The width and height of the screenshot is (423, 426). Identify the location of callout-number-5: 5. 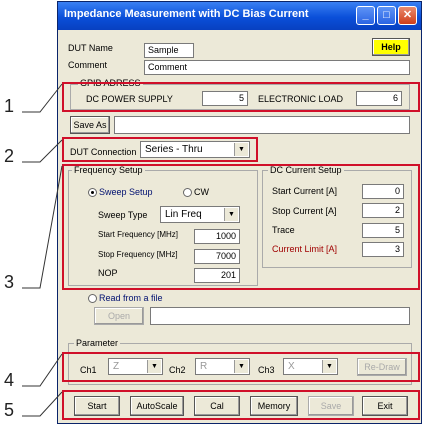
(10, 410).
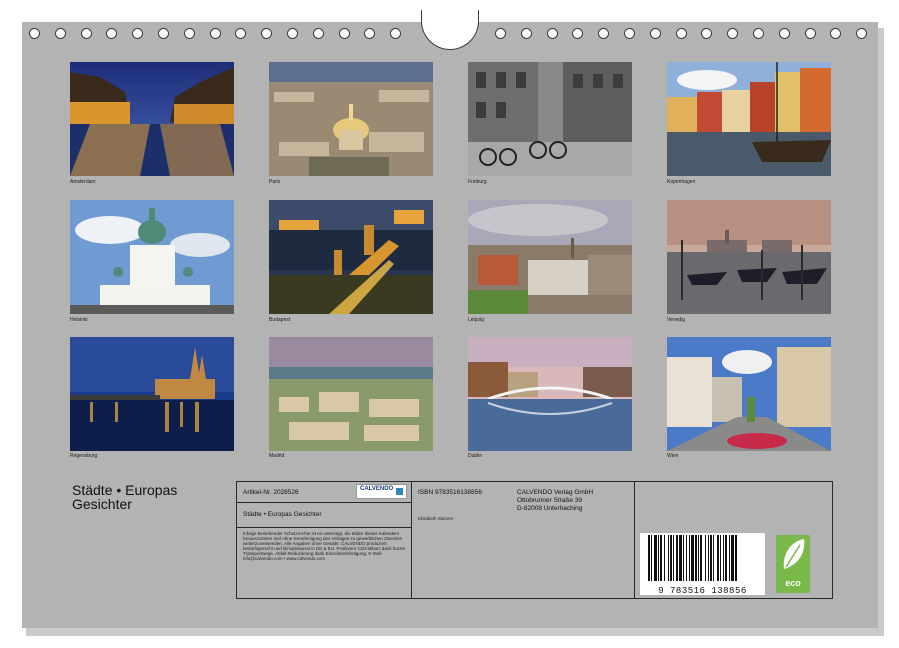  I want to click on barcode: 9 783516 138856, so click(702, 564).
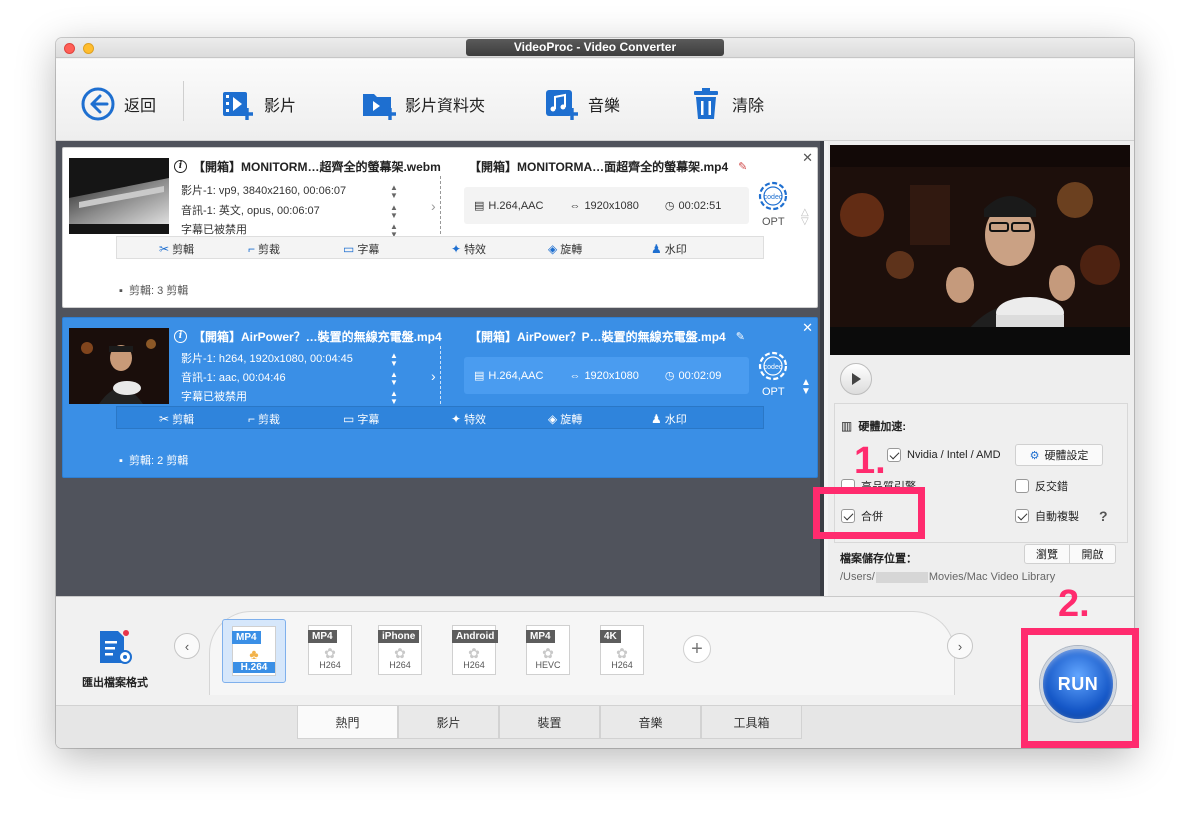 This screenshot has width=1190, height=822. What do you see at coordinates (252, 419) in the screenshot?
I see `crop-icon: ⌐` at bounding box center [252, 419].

- Work item:
Reproduce all of the rows above word for word, leaving out the pictures.

- Answer:
The width and height of the screenshot is (423, 426). Identify the location of callout-number-5: 5. 
(10, 410).
  I want to click on barcode: 9 783516 138856, so click(702, 564).
 This screenshot has width=1190, height=822. What do you see at coordinates (252, 419) in the screenshot?
I see `crop-icon: ⌐` at bounding box center [252, 419].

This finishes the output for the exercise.